Un ordre de l’OKL, Oberkommando der Luftwaffe, officialise les activités des « Wilde Sauen » le 26 juin 1943. L’entraînement de celle qui sera surnommée la Jagdgeschwader « Herrmann » du nom de son Kommodore débute enfin. L’autorisation lui est donnée d’installer deux des trois Gruppen sur les terrains des unités de chasse de jour, en particulier la JG1 et la JG11. L’escadre école JG110 se spécialise dans la formation au pilotage sans visibilité sur monomoteur. Les exercices commun avec les batteries de projecteur de Berlin et quelques sorties nocturnes rôdent le dispositif au cours du mois de Juillet.

Concernant les appareils, les Messerschmitt 109 seront les avions d’arme du I et du III/JG Hermann dont certains appartiennent en propre à la JG Hermann. Les Focke Wulf 190 du Stab et du IIème Gruppe voleront le jour avec la JG1.
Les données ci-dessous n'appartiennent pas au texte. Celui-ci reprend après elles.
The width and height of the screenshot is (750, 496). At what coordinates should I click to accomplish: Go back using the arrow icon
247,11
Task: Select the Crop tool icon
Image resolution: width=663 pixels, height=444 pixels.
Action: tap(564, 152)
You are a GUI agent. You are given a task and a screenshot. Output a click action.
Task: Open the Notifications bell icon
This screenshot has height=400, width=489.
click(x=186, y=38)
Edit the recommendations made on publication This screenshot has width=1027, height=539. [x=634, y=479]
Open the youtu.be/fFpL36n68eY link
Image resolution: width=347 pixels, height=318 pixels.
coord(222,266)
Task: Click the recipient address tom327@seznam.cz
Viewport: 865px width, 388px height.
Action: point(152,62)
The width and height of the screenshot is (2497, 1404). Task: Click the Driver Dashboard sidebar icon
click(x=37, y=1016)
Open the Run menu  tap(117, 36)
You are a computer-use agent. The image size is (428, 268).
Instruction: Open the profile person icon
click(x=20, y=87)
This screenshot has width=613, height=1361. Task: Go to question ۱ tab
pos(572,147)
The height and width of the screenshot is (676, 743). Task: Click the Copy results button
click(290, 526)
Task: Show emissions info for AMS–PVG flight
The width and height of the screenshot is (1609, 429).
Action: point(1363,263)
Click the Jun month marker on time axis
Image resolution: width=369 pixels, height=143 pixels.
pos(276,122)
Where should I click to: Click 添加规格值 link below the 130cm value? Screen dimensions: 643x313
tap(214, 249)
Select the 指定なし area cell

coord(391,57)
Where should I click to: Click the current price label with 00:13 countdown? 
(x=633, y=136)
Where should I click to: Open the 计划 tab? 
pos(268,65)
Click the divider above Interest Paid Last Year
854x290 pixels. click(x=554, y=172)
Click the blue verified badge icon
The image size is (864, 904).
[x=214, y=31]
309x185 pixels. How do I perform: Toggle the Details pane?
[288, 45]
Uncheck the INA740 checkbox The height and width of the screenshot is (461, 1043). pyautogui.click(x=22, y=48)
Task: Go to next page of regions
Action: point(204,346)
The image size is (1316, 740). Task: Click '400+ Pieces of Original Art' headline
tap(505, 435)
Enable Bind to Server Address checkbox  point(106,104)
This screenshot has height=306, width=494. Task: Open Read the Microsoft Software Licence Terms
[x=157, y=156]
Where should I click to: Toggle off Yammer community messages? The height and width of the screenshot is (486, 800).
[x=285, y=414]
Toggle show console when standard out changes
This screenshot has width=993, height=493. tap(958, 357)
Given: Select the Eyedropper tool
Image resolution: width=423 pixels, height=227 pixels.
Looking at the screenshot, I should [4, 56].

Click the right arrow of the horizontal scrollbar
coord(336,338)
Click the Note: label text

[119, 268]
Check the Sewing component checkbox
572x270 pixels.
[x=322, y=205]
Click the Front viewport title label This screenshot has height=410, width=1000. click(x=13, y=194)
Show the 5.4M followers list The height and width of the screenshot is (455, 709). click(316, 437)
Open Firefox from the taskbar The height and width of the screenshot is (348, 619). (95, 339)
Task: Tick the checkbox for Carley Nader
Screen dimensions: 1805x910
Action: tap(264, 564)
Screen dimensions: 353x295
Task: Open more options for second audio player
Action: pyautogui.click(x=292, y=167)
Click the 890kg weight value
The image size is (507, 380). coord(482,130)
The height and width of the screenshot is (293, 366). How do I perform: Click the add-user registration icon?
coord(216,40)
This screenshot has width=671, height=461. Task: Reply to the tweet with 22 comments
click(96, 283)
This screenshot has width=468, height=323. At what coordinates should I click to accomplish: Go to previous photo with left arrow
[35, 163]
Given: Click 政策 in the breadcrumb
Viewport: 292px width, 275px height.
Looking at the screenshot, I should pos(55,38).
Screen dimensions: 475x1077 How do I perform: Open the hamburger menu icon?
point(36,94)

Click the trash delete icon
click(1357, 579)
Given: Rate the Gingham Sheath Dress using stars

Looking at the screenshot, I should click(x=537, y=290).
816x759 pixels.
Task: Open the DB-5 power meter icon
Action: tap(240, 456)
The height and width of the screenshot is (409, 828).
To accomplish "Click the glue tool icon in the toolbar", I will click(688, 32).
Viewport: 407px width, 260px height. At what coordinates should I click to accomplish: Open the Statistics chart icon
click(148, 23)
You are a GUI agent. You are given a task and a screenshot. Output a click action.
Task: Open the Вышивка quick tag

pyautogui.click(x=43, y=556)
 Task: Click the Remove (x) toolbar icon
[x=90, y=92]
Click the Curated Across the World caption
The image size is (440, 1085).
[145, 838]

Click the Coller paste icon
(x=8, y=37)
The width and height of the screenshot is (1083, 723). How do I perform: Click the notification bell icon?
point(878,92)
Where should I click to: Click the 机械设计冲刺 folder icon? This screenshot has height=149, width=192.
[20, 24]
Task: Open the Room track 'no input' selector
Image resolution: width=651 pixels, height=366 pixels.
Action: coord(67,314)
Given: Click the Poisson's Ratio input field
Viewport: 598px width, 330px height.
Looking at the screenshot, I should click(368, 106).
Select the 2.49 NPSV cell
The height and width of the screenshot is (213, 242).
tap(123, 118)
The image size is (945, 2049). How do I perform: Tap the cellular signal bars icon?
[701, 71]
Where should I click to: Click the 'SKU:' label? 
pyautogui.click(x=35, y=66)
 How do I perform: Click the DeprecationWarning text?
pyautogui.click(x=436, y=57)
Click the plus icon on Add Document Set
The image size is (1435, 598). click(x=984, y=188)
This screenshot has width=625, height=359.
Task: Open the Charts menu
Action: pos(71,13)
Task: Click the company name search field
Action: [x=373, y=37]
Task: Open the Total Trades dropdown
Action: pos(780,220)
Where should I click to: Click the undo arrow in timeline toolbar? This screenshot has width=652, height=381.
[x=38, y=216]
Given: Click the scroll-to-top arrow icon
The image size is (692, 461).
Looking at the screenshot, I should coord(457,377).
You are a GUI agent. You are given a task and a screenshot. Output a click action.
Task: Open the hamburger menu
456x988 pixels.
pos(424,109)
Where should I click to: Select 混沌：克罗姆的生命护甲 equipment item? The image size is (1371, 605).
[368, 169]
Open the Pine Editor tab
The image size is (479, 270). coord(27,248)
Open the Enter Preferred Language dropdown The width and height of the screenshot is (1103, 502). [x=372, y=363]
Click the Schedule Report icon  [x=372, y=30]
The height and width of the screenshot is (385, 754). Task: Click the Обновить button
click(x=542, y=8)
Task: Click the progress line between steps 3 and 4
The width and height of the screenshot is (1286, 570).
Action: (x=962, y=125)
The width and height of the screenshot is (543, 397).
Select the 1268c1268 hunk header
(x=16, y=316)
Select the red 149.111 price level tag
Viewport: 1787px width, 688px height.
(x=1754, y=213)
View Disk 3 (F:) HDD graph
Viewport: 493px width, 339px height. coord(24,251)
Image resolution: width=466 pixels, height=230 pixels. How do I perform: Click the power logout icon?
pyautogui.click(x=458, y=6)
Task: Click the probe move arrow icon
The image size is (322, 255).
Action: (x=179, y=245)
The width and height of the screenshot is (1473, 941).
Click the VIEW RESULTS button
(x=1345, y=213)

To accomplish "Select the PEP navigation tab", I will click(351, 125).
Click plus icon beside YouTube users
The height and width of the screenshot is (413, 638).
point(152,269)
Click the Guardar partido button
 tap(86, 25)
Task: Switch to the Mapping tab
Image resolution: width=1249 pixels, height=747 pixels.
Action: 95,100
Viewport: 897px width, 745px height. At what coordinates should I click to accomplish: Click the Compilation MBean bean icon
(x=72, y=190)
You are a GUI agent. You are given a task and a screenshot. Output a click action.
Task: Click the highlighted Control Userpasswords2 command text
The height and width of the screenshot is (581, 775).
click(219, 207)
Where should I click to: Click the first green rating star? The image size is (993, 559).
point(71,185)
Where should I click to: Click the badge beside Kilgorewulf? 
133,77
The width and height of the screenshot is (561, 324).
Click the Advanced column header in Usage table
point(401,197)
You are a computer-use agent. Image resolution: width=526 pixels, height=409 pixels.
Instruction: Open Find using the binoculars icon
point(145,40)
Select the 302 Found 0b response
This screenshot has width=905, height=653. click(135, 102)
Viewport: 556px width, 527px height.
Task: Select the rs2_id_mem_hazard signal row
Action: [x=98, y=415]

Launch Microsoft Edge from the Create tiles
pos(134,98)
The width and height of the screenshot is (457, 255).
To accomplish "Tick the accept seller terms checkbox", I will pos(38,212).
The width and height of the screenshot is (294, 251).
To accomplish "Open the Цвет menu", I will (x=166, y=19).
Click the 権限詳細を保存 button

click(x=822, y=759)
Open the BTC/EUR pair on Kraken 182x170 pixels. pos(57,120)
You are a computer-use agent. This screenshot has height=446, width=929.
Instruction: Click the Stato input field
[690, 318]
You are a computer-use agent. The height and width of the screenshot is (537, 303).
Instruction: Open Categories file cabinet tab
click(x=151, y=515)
Le 24 Juillet 1943, la JG Hermann est déclarée prête pour les opérations de guerre…

Il est temps. Dans la nuit du 24 au 25 Juillet 1943, le Bomber Command préparé dans ce but, lance son offensive nocturne sur Hambourg. Pour garantir leur succès, ils utilisent pour la première fois le système de leurre Window, masquant les écrans radar d’échos nombreux saturant les ondes. 800 appareils se rendent sur la cible. L’opération « Gomohra » vient juste de commencer.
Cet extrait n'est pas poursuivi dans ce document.